Initial observations of the activity-based anorexia (ABA) model in adolescent female Sprague-Dawley rats indicated variability in the response to restricted food access. The sample included 16 control animals (24 h/day access to food and a running wheel) and 64 ABA animals (1 h/day access to food and 24 h/day access to a running wheel). Both groups received unlimited access to food and the wheel for three baseline days. Restricted food access at the onset of the dark cycle began on experimental day 1 for ABA animals. Overall, control animals increased their body mass (A), maintained food intake (B), and increased wheel running activity over time (C). ABA animals lost body mass (A), reduced food intake (B), and increased wheel running (C). As a group, the ABA animals had a rapid increase in wheel running during the first 3 days of restricted food access, which then plateaued and shifted down to converge with control animals after approximately 7–8 days.
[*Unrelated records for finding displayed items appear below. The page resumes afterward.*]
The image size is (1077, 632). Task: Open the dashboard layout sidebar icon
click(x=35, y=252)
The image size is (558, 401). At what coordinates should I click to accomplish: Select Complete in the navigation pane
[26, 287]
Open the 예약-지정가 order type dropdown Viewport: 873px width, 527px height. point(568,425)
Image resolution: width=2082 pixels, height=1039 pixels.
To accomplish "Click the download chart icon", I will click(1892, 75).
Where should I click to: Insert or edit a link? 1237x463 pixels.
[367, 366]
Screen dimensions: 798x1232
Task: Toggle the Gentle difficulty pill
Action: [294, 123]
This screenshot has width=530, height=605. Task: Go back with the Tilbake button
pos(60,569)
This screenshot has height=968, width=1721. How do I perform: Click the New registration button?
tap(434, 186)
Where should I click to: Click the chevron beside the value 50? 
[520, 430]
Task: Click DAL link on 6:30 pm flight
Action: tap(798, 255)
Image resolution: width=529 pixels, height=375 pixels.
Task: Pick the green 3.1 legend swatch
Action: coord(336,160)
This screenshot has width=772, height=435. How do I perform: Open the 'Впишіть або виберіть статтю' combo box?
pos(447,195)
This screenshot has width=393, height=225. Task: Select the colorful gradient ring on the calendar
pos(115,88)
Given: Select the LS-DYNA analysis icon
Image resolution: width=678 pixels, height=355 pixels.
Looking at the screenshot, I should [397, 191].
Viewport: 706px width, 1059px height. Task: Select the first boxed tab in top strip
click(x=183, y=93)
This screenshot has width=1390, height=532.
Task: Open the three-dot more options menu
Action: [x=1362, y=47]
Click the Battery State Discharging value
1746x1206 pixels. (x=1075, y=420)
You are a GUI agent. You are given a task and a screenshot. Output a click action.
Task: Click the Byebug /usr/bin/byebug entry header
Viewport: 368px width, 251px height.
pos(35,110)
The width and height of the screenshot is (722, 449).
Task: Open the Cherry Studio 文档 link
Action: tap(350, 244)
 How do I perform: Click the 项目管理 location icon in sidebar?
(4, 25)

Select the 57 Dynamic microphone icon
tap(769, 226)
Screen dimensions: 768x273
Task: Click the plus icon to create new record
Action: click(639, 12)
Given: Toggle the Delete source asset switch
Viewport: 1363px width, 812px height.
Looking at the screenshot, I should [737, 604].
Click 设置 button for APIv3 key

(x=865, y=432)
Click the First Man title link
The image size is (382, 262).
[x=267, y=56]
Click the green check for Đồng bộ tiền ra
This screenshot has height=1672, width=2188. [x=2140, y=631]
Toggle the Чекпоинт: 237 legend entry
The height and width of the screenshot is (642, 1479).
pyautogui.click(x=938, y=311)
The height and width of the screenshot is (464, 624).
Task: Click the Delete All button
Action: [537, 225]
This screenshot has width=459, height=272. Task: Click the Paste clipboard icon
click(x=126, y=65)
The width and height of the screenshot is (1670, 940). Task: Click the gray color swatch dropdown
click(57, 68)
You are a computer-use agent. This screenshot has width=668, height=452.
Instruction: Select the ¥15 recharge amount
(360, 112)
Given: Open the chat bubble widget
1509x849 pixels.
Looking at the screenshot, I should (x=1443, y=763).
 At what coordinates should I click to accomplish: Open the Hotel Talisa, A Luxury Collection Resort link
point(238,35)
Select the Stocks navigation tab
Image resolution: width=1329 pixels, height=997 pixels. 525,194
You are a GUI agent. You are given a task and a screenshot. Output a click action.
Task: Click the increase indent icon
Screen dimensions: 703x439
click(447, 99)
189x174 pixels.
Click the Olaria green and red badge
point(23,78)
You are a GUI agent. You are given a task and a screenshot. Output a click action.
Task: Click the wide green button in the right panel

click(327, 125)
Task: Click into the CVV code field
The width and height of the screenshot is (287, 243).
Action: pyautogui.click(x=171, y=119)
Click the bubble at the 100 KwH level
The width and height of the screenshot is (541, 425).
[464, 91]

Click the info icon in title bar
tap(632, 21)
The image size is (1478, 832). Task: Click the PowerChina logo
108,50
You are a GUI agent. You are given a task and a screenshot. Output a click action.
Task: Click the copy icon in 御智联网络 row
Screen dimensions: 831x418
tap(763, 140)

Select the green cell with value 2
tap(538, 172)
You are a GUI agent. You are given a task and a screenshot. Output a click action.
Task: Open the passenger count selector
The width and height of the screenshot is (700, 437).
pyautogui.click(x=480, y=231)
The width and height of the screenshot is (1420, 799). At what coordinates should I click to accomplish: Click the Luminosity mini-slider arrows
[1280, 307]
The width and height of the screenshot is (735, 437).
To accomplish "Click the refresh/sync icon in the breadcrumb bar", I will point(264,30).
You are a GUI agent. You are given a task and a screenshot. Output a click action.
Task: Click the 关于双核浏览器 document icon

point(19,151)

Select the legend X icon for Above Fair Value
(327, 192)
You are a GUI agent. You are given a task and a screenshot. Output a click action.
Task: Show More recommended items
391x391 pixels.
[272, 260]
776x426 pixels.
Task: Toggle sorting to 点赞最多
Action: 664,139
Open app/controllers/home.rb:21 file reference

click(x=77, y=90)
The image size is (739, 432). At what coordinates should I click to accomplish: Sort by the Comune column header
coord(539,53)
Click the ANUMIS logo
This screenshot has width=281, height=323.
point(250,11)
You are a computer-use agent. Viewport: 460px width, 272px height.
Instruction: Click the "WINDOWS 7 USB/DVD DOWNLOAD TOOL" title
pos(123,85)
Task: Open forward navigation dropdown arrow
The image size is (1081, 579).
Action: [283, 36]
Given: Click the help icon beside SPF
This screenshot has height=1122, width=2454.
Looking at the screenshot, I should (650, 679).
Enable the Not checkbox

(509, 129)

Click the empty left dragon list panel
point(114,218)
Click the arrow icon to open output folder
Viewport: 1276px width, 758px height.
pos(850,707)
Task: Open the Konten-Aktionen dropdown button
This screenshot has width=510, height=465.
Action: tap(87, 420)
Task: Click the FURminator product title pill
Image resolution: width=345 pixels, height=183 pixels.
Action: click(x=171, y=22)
This effect was the result of early dropout by high wheel runners during days 2–4.

FIGURE 3

Day of experimental exit from the activity-based anorexia model indicated multiple sub-populations. (A) The probability density graph (95% confidence interval indicated by the shaded area) indicated a double peak with two sub-populations—the first peak occurred at day 4 and the second peak at day 6. (B) The survival probability graph (95% confidence interval indicated by the dotted line; 95% Hall-Wellner band indicated by the shaded area) indicated that 40% of the animals exited the experiment by day 4, representing a vulnerable phenotype. [Color figure can be viewed in the online issue, which is available at wileyonlinelibrary.com.]

FIGURE 4

A targeted regression analysis was used to generate classifiers of activity-based anorexia. The R package “party” implementation of recursive partitioning is shown as a regression tree graph. The different splits were ultimately used to define the classification of the activity-based anorexia data into groups with sample size (n) and day of experimental exit (y) represented on the nodes of the figure. Wheel running and food intake drove the classification of smaller subgroups. Main subpopulations of interest include the animals at the extremes – the early exit, vulnerable phenotype and the late exit, resistant phenotype; the majority of animals were identified as one of two intermediate phenotypes (fast exit or slow exit).